# How do you use the rational root theorem to find the roots of  f(x) = x^3-4x^2-2x+8?

Dec 6, 2015

Use the rational root theorem to identify the possible rational roots to try. Hence find $x = 4$ and hence the other two irrational roots $x = \pm \sqrt{2}$

#### Explanation:

$f \left(x\right) = {x}^{3} - 4 {x}^{2} - 2 x + 8$

By the rational root theorem, any rational roots of $f \left(x\right) = 0$ must be expressible in lowest terms in the form $\frac{p}{q}$ for some integers $p$, $q$ where $p$ is a divisor of the constant term $8$ and $q$ is a divisor of the coefficient $1$ of the leading term.

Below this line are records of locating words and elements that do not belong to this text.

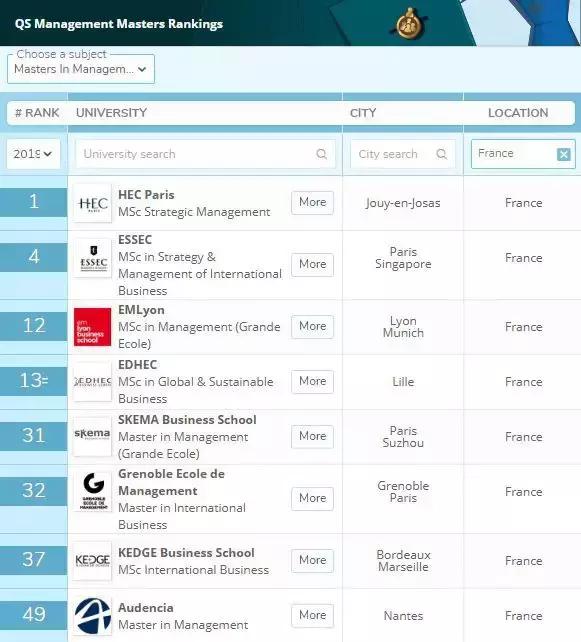Viewport: 581px width, 642px height.
Task: Click the city search magnifier icon
Action: coord(441,154)
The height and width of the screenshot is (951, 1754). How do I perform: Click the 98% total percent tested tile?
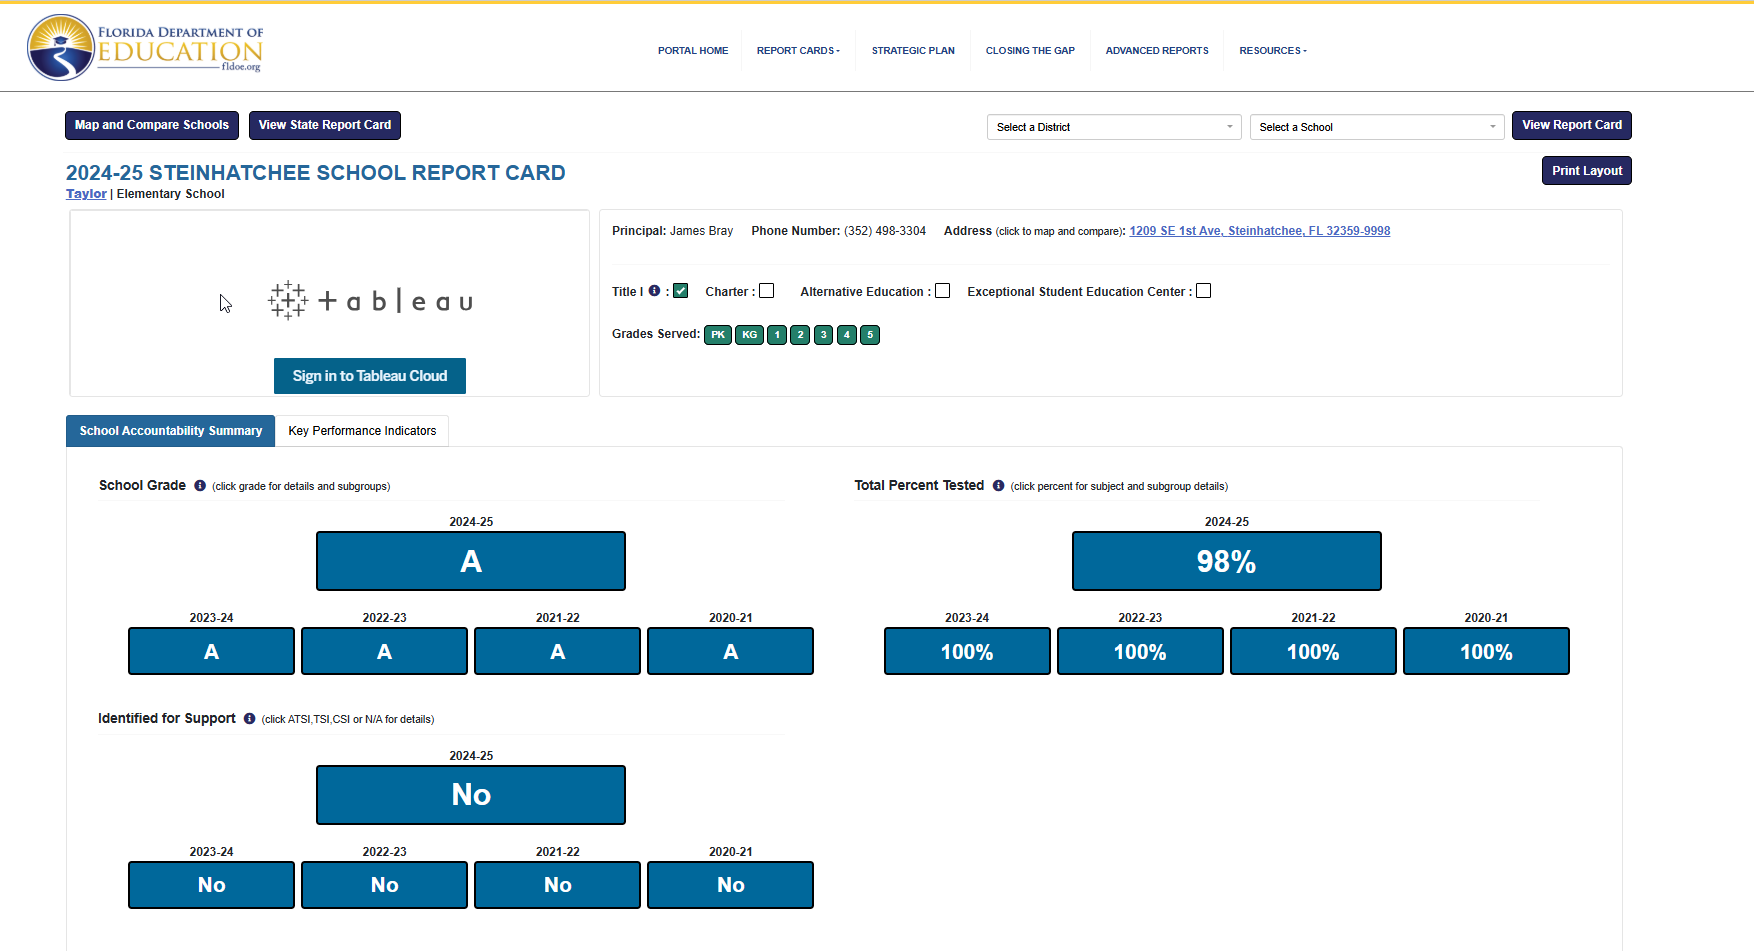1226,561
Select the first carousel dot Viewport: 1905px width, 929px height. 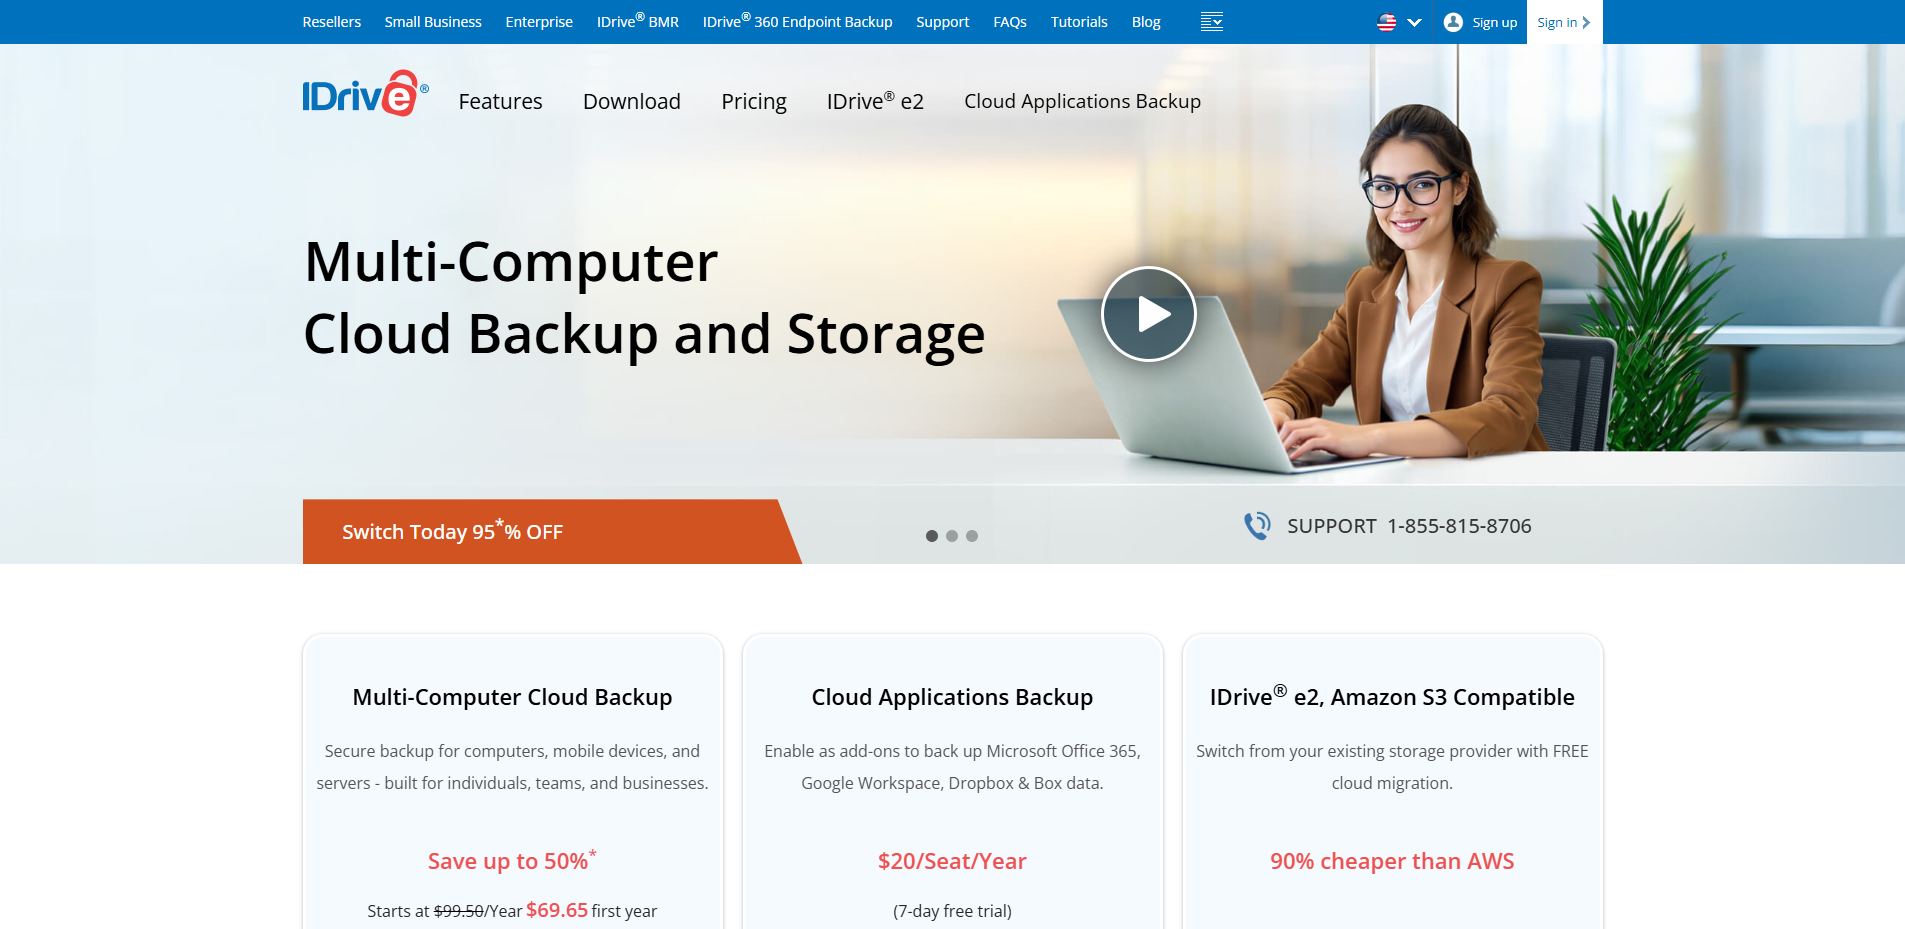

So the only possible rational roots are:

$\pm 1$, $\pm 2$, $\pm 4$, $\pm 8$

$\pm 1$ won't work since the leading term would be odd and the remaining terms are even.

$f \left(2\right) = 8 - 16 - 4 + 8 = - 4$

$f \left(- 2\right) = - 8 - 16 + 4 + 8 = - 12$

$f \left(4\right) = 64 - 64 - 8 + 8 = 0$

So $x = 4$ is a root and $\left(x - 4\right)$ a factor.

${x}^{3} - 4 {x}^{2} - 2 x + 8 = \left(x - 4\right) \left({x}^{2} - 2\right)$

The remaining roots are the irrational roots of ${x}^{2} - 2 = 0$, that is:

$x = \pm \sqrt{2}$